Manphibian and Morbius helped N'Kantu, the Living Mummy and Werewolf by Night capture the Dimensional Man. Elsa Bloodstone teleported into Monster Metropolis with a dead monster that was taken into custody. It was soon revealed that the dead monster was corrupted by a powerful force.

When Red Hulk journeyed to Monster Metropolis, Manphibian helped Red Hulk and Werewolf by Night overcome panicked monsters in order to stop the ghost of Doc Samson's bad side. Manphibian and the Legion of Monsters helped Red Hulk and Doctor Strange defeat the ghost of Doc Samson's bad side.

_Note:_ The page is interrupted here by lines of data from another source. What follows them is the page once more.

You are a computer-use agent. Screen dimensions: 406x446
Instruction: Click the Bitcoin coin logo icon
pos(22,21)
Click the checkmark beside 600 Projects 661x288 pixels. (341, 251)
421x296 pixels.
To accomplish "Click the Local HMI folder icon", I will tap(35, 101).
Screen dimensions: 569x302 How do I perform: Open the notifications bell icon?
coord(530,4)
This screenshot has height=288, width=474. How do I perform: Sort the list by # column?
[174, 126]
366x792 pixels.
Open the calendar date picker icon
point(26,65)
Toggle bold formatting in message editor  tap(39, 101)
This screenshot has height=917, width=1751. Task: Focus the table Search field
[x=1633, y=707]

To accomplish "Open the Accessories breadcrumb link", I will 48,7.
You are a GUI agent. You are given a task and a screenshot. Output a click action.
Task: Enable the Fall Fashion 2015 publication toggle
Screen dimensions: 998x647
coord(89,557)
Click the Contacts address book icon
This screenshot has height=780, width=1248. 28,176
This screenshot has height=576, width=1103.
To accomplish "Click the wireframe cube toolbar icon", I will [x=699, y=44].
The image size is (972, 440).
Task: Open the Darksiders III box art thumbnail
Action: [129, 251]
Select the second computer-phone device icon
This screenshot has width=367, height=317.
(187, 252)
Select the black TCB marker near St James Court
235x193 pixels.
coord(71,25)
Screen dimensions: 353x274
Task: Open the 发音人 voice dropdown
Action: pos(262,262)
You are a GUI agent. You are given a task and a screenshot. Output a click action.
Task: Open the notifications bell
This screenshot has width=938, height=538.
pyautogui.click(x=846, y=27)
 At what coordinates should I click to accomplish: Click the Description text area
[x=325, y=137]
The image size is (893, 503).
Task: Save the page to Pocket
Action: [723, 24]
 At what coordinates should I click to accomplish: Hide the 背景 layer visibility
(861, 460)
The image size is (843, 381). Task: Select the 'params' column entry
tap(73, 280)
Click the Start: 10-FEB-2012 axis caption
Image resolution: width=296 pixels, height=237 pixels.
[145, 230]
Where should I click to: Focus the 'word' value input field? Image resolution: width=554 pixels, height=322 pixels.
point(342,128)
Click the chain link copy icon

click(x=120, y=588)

Manphibian joined the Legion of Monsters into evacuating Brownville so that Morbius can confront Rose who is wielding a makeshift Ultimate Nullifier. Manphibian was the one who kept Morbius' friend Becky Barnes safe. Following Morbius' wish that Becky Barnes would be kept safe, Manphibian carried Becky Barnes away from the wreckage to keep her safe.

Manphibian was one of several beings (along with the Uncanny Avengers) captured by Mojo to appear in one of Mojo's films. He was paired up with Blade, Doctor Strange, Ghost Rider, Man-Thing, and Satana as the Avengers of the Supernatural.

As part of the All-New, All-Different Marvel event, Manphibian appears as a member of S.T.A.K.E.'s Howling Commandos.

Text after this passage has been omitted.